# Work task
In the listing below, count the lines containing the string "agent" and state only the number.

--*--

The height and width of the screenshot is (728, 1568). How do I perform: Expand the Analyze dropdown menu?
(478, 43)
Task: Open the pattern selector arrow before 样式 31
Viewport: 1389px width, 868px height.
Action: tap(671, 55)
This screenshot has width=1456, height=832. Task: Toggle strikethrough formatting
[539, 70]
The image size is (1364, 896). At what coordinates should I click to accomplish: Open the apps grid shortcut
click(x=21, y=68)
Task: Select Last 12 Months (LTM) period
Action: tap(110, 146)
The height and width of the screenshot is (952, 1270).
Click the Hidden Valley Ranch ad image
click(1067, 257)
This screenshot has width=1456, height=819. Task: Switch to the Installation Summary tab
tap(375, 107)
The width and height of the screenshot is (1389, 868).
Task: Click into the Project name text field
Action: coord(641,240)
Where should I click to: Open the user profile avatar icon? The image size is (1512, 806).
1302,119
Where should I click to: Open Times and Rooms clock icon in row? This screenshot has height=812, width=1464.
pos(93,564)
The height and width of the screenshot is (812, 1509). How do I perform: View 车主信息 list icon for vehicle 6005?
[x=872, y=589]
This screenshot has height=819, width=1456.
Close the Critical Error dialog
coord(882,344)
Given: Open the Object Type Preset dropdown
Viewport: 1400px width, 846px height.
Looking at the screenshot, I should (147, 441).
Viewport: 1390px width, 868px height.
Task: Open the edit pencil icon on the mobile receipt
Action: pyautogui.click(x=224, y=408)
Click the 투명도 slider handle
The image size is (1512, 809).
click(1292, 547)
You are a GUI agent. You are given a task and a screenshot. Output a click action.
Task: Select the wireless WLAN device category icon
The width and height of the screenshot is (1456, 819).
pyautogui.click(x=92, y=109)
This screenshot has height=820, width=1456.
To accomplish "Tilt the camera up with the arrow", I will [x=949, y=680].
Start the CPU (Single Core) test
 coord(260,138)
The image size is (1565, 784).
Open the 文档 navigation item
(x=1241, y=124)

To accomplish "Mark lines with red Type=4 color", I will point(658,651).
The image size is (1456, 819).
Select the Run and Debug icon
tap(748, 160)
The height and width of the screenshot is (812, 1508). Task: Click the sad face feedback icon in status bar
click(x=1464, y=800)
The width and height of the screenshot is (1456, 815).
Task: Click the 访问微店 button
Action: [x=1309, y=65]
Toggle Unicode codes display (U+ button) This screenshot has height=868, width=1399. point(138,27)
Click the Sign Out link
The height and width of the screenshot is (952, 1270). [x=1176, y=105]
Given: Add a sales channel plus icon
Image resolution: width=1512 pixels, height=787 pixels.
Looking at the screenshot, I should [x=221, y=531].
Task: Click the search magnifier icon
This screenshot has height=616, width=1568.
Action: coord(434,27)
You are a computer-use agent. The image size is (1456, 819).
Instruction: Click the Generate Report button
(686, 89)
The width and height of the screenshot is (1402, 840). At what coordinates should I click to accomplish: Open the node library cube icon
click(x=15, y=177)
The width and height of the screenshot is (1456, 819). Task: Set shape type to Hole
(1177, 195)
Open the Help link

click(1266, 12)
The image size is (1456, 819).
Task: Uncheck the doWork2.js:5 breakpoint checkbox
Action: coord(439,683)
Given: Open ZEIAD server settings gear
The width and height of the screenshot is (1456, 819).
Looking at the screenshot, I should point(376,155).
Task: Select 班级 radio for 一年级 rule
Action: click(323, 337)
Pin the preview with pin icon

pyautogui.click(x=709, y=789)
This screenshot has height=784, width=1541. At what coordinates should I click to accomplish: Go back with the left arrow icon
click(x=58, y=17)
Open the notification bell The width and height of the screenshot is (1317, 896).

--*--

# Result of this exercise
2